All at once, these memories flooded in during a visit to Seema Nusrat’s latest solo display at Karachi’s Canvas Gallery. Titled Brave New World, Nusrat observes the gradual shift our city has seen because of the ongoing need for security. Her work has long addressed the evolving landscape of the city and her oeuvre plays out like a look-book of how the façade of the city has been developing and adapting to humans’ need to have more control over their own safety.
Over the years, as our city has continued to be burdened with uncertainty and danger, citizens have found it most useful to take their personal security into their own hands. Eventually, boundary walls became higher, and laden with barbed wire and security cameras, or covered from the front with sandbags, armed security guards and watchtowers.
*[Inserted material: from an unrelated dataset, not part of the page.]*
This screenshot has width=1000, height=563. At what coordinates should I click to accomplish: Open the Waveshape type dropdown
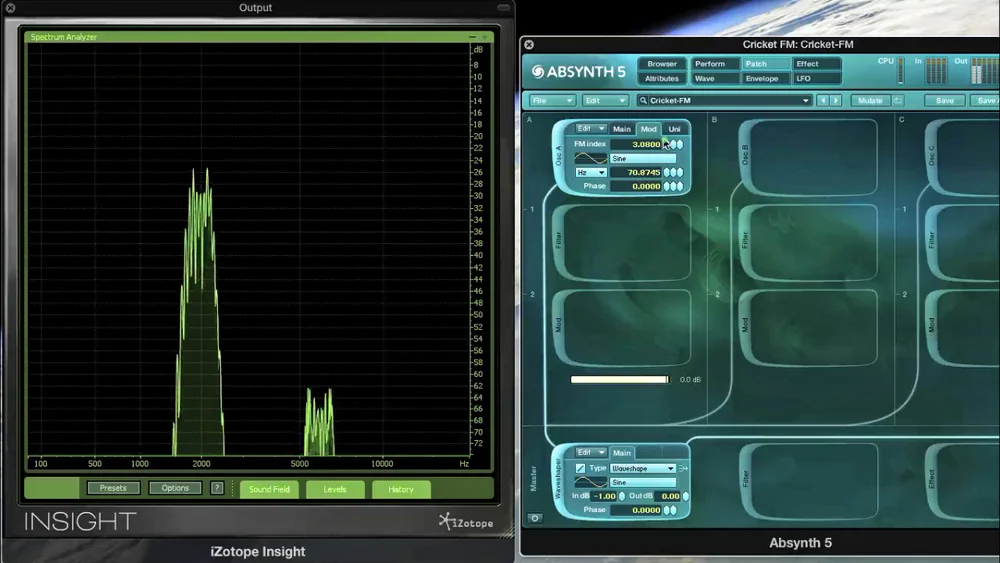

It became a matter of normalcy to acquire these forms of protection or else suffer the dire woes of being unguarded.
Seema Nusrat’s work documents the alarming dystopia that our cities are slowly turning into
Standing in front of Nusrat’s acrylic pieces ‘Future Façades’, I thought, “Can I remember a time before the yellow and black stripes covered the city?” The answer is no — and because of that there is an instant familiarity as I walk through the show. The ‘Future Façades’ series consist of acrylic sheets screen printed with the yellow and black stripes made synonymous with barricades found around the city. These colours act as coverings of the front facades of buildings, and along with stripes are used in different patterns to help differentiate between the various layers that make up the structures’ veneer.
Among the striped houses are self-standing sculptural works titled ‘Observers’. These anthropomorphic objects mimic miniaturised watchtowers, each standing at varying heights. Rather than towering over the audience like an actual watchtower, the ‘Observers’ are at eye level with the viewer, allowing a closer inspection of the dexterity and craftsmanship of the artist. However, with their tiny slits that come to resemble eyes, an ominous feeling of being watched by these inanimate objects also looms over the audience; a reminder of how we are continuously watched at every moment in our lives, be it through government authorities or through our digital presence. The sculptures are huddled in groups, almost as if performing a collective surveillance of the passersby.
In Shakespeare’s play The Tempest, Miranda, a young girl living alone and away from society exclaims, “O brave new world, that has such people in it!” as she meets people for the first time. Her hopeful naivety comes to light here, as someone who has not met people before, cannot comprehend the viciousness of mankind. However, unlike Miranda, Nusrat not only understands the reality of her present, but documents it and envelopes it in her practice as a central focus for her audience.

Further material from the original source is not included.